Now the question is, how do I turn the shaft on the actuator to get the punch marks lined up with the shift rod without damaging anything? Also, when noticing those punch marks yesterday, I could find nothing in the full service manual to show that the punch marks are supposed to be lined up. Maybe I got so frustrated that I didn't see it, but I don't think so.
Again, Brodie is the best. Between him and Mac, I've learned so much about my AE over the years. Thanks guys!
Re: SH__37 issue with the YCCS bikes
Posted: Mon Sep 07, 2020 9:51 am
by FJRPittsburgh
FJRPittsburgh wrote: ↑Mon Sep 07, 2020 8:27 amPer Brodie: Most importantly, check that the center punch marks align on the shift actuator output shaft and linkage arm.
Ha Ha Ha. When I looked at my situation more closely yesterday, I said to Trevor, "I wonder if those 2 dots are supposed to be lined up?"
I'm sure that's the issue. I took the shift actuator off for a second time yesterday, it's definitely put together correctly. Connectors are connected properly. Nothing is pinched except for my ego.
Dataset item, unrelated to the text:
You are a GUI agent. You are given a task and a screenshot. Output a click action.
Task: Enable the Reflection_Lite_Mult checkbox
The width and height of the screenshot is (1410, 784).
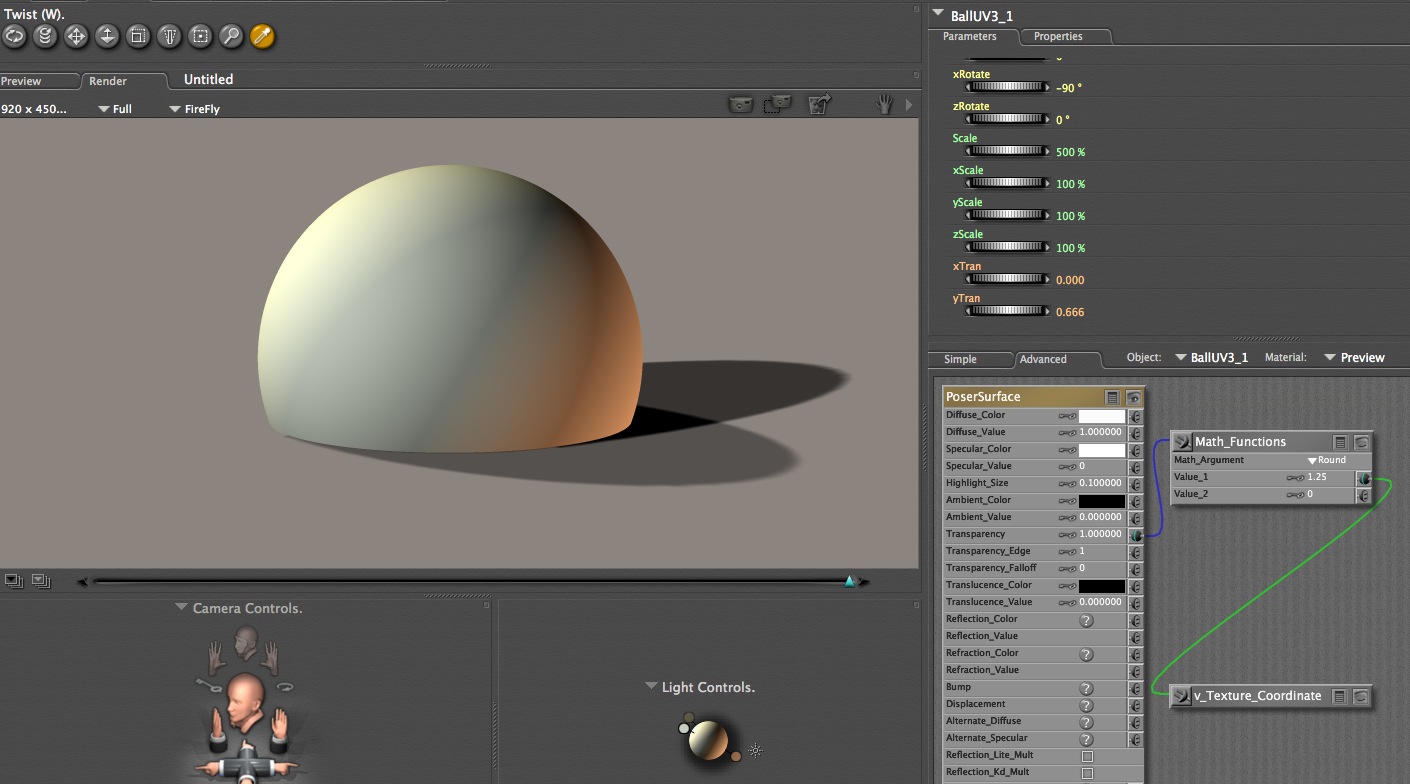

Now the question is, how do I turn the shaft on the actuator to get the punch marks lined up with the shift rod without damaging anything? Also, when noticing those punch marks yesterday, I could find nothing in the full service manual to show that the punch marks are supposed to be lined up. Maybe I got so frustrated that I didn't see it, but I don't think so.
Again, Brodie is the best. Between him and Mac, I've learned so much about my AE over the years. Thanks guys!
I answered my own question. I took an old leather belt to wrap over the splines an used a pair of pliers to twist the shaft into the proper position to match the dots up. Bike starts right up! No error codes either!
Now I have to get the other parts that Brodie recommended. Then I can botch that up and add to this terrific thread. Now at least the AE will start and run even if I get the delayed shift until I get the other parts needed to rebuild the clutch master cylinder, etc.
Again, Thanks Brodie! You are a life saver and a wealth of knowledge on the AE. I wouldn't even be concerned about buying a used AE knowing how to maintain it now.